Why has the 2016 election cycle been so fraught?
From the rabid last-minute campaigning to the people vowing to leave the country if their candidate loses, should a national election really matter this much?
Of course elections matter. Who governs our nation from the White House is a big deal. But our national elections are doing more to divide us as a nation than to bring us together behind a consensus government.
We need to solve that problem.
I’d argue that the solution is to make it so that national election matters less. Or, put another way, we need to take some of the power away from the presidency, specifically, and the federal government generally.
Presidents working to expand the power of the executive branch and all its myriad departments and agencies is hardly a new phenomena. It’s a long American tradition reaching back across both Republican and Democratic administrations. But the Obama administration, whether it’s the unilateral obstruction of pipeline projects or national school bathroom policy set from Washington D.C. – has been a particularly egregious offender.
This is something which has contributed to the rancor of the 2016 presidential election every bit as much as Trump’s boorish personality and Clinton’s propensity for dishonesty and corruption.
The 2016 election has been a harrowing experience for Americans because, with the Obama administration having set a bold new tone for presidential meddling in just about everything, there is perhaps more on the line today than ever before.
It shouldn’t be this way.
America was founded as a republic, a union of sovereign states governed by a constitutionally-restrained federal government. It was, and still is, a perfect system of government for a nation as large as ours was even at its founding
Our system of government allows for local government – states and their political subdivisions – to go their own way on policy. But the trend has been for more and more national policy.
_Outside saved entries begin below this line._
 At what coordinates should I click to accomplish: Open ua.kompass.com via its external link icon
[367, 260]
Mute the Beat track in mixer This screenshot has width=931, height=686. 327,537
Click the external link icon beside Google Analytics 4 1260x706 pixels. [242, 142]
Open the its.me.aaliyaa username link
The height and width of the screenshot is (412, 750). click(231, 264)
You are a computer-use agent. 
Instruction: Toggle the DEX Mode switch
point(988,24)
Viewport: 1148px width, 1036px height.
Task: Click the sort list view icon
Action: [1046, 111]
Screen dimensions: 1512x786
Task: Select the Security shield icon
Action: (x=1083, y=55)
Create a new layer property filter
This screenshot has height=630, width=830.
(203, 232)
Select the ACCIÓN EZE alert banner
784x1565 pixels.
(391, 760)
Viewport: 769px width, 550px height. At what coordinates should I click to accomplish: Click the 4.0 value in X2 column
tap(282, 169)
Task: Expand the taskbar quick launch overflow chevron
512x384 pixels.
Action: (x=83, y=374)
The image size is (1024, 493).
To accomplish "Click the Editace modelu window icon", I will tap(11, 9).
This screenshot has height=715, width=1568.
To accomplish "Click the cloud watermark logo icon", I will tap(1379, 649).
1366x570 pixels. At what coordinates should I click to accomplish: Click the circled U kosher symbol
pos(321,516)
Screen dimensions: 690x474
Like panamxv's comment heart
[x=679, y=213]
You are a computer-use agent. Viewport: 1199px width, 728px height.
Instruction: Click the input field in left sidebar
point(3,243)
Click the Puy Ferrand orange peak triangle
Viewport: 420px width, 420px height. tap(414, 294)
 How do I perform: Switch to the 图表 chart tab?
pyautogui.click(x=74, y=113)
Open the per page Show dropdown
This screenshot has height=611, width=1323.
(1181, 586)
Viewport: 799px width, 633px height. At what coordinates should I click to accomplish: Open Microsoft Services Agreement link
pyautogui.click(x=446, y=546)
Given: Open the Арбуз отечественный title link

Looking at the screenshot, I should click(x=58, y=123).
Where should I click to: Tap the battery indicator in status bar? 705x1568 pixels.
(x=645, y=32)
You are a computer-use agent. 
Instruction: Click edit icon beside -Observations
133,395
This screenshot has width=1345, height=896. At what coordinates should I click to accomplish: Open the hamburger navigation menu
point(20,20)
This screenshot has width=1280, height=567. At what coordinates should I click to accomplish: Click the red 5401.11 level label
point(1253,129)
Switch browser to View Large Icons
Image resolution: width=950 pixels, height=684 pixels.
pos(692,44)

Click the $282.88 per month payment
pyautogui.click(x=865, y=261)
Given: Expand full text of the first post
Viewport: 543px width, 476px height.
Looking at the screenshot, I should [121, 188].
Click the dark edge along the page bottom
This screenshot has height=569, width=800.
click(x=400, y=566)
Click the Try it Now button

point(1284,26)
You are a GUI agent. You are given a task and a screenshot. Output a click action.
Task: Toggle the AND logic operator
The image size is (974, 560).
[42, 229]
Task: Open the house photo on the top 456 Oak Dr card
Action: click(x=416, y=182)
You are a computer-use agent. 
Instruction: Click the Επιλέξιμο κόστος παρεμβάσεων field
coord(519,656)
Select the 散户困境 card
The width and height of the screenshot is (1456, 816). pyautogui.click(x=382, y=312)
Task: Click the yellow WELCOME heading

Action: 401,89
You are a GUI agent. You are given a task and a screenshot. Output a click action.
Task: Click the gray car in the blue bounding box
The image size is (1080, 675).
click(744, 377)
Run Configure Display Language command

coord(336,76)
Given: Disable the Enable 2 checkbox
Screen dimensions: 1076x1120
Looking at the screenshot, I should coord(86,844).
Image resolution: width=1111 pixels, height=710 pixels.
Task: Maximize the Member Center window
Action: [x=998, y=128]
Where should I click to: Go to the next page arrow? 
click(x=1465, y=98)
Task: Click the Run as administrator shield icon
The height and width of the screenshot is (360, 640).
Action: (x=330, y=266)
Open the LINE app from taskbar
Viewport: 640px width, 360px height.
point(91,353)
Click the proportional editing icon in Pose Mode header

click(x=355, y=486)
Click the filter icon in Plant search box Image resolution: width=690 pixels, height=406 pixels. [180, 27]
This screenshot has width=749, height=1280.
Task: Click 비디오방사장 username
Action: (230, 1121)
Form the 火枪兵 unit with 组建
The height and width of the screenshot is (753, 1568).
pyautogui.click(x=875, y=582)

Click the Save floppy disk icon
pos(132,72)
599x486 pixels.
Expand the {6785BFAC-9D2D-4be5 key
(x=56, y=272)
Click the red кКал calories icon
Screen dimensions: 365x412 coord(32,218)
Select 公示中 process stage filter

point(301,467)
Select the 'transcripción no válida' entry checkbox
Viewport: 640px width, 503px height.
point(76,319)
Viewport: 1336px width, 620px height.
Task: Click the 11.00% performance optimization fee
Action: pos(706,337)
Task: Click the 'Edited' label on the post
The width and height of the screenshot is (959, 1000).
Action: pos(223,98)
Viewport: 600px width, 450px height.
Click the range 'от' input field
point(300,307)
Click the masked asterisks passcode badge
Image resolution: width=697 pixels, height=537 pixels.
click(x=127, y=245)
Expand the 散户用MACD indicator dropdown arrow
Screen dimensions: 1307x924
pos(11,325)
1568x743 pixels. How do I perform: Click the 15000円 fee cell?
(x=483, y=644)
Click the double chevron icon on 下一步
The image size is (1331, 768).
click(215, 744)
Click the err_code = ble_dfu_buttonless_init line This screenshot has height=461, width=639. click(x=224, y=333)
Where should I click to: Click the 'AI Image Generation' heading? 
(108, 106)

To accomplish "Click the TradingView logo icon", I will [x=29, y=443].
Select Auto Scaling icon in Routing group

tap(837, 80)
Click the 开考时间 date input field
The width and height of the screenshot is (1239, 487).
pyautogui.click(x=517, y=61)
One-size-fits-all laws and regulations for a nation that is diverse in every sense of the word, from race to politics to geography.
Is it any wonder, then, that we’re all at each other’s throats over who gets to set that policy?
I’m afraid that isn’t going to change until we can get the federal government to leave things like school lunch menus to local school boards, and that sort of a sea change in federal governance will require that the egotistical, power-hungry, megalomaniacs we elect to federal office be willing to give up power.
It will also require that we the electorate, more populist than ever thanks to the advent of the internet and social media, stop demanding that the federal government intervene in whatever the latest trending outrage is on Facebook.
I’m not hopeful for either of these outcomes.